Senin, 3 Juni 2019 | 10:08 WIB
0
318
Dorong Rekonsiliasi Politik Usai Pemilu 2019 di Momen Idul Fitri
Pramono Ubaid Tanthowi (Foto: Harian Nasional News)

Komisioner Komisi Pemilihan Umum (KPU) Pramono Ubaid Tanthowi mengatakan, pihaknya mendorong adanya rekonsiliasi politik pascapenyelenggaraan Pemilu Serentak 2019. Menurut Pramono, Idul Fitri harus dijadikan momen untuk melakukan rekonsiliasi setelah rasa kekeluargaan masyarakat Indonesia sempat terpecah-belah selama beberapa bulan pelaksanaan Pemilu 2019.

"Di dalam suatu keluarga besar bahkan satu kantor pilihan politiknya terpecah. Maka, momen lebaran tahun ini kami harapkan bisa menjadi momentum untuk merekatkan kembali persaudaraan yang kemarin sempat terkoyak," ujar Pramono di Kantor KPU, Menteng, Jakarta Pusat, Jumat (31/5/2019).

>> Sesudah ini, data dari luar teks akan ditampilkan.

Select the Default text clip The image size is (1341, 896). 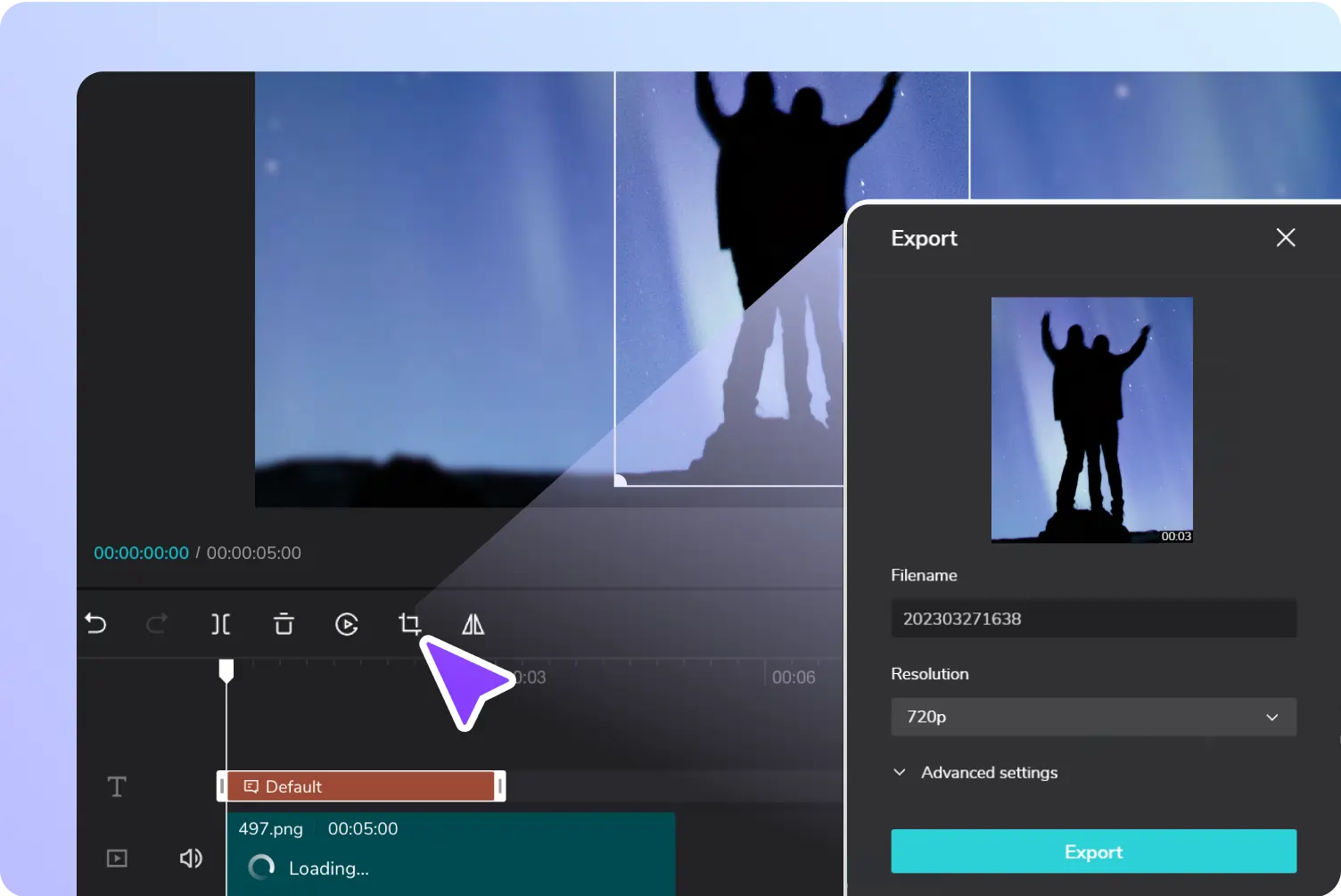coord(361,786)
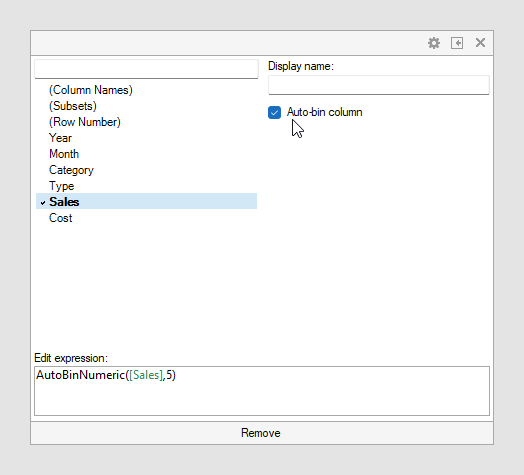Pick the Month column

(64, 154)
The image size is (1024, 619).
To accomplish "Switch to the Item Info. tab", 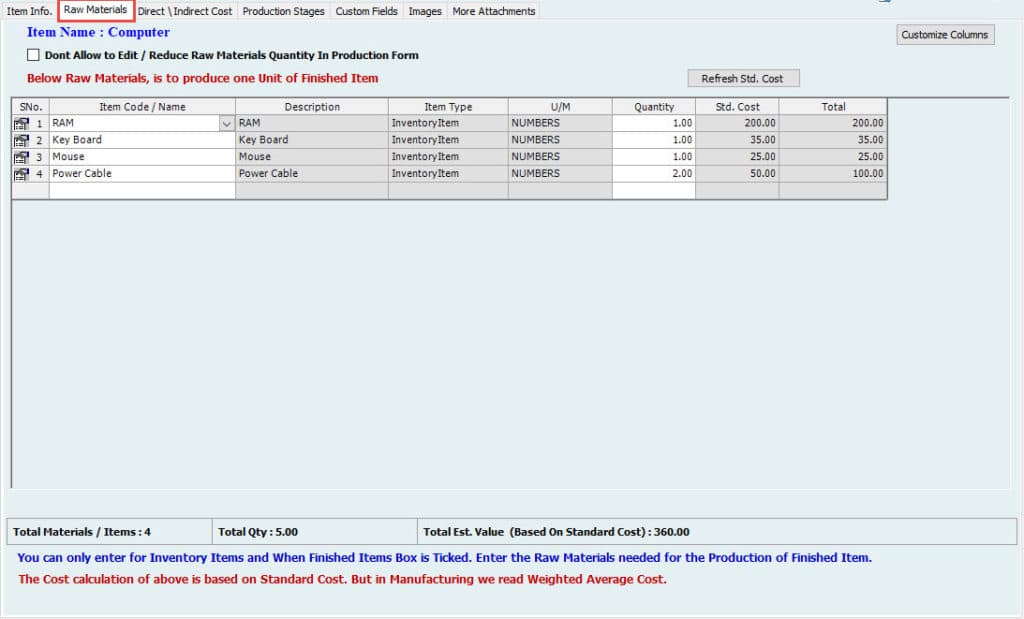I will [x=29, y=11].
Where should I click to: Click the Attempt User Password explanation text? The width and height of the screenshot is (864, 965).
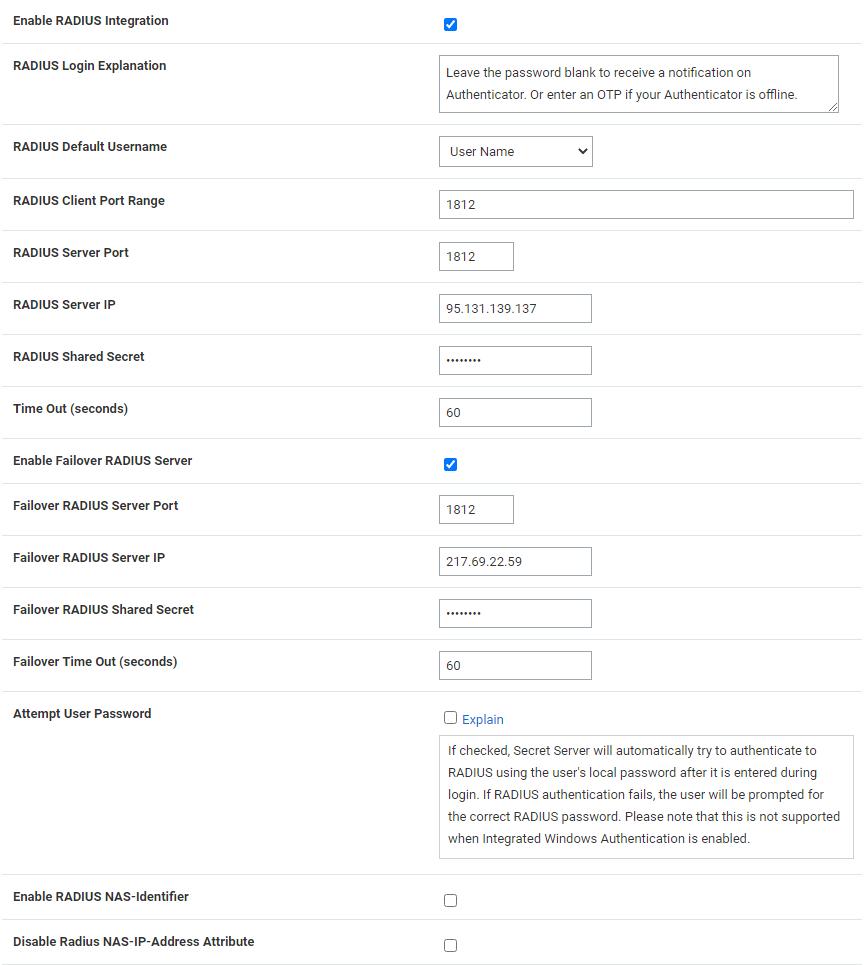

Pramono berharap rekonsiliasi terjadi pada dua tingkat, yakni di tingkat elite politik dan tingkat masyarakat akar rumput. Yang penting, kata dia, adalah rekonsiliasi di tingkat elite agar bisa menjadi contoh bagi rekonsiliasi di tingkat masyarakat.

"Pertama, di level elite politik. Yang mana biasanya hanya melakukan political game, pada hari ini berseteru menjadi lawan politik, maka berikutnya bisa menjadi koalisi, dan sebaliknya. Momen lebaran itu harus memberi contoh bagaimana mereka membangun rekonsiliasi," jelas Pramono.

Rekonsiliasi pada tingkat elite, kata dia, tidak boleh hanya bersifat simbolik saja. Rekonsiliasi harus dilakukan dengan tulus dan bisa juga menyelesaikan persoalan politik yang tersisa lewat mekanisme hukum yang berlaku.

"Kedua, rekonsiliasi yang paling penting justru di tingkat akar rumput, di tingkat masyarakat. Sebab mereka betul-betul terimbas dari konflik elite, provokasi hoaks dan narasi yang penuh konflik," ungkap dia.

Menurut Pramono, jika konflik di tingkat elite hanya sebagai permainan politik, namun di masyarakat justru tidak hanya sebagai permainan, tetapi ada yang menganggapnya perang total yang bisa merembet ke hal lain yang sensitif, seperti agama dan suku.

"Sehingga di kalangan masyarakat kita itu konfliknya bukan hanya dianggap sebagai permainan, tapi seperti perang total atau jihad atau armageddon. Sehingga rekonsiliasi di tingkat masyarakat perlu tetapi elite harus memberikan contoh dulu," pungkas dia.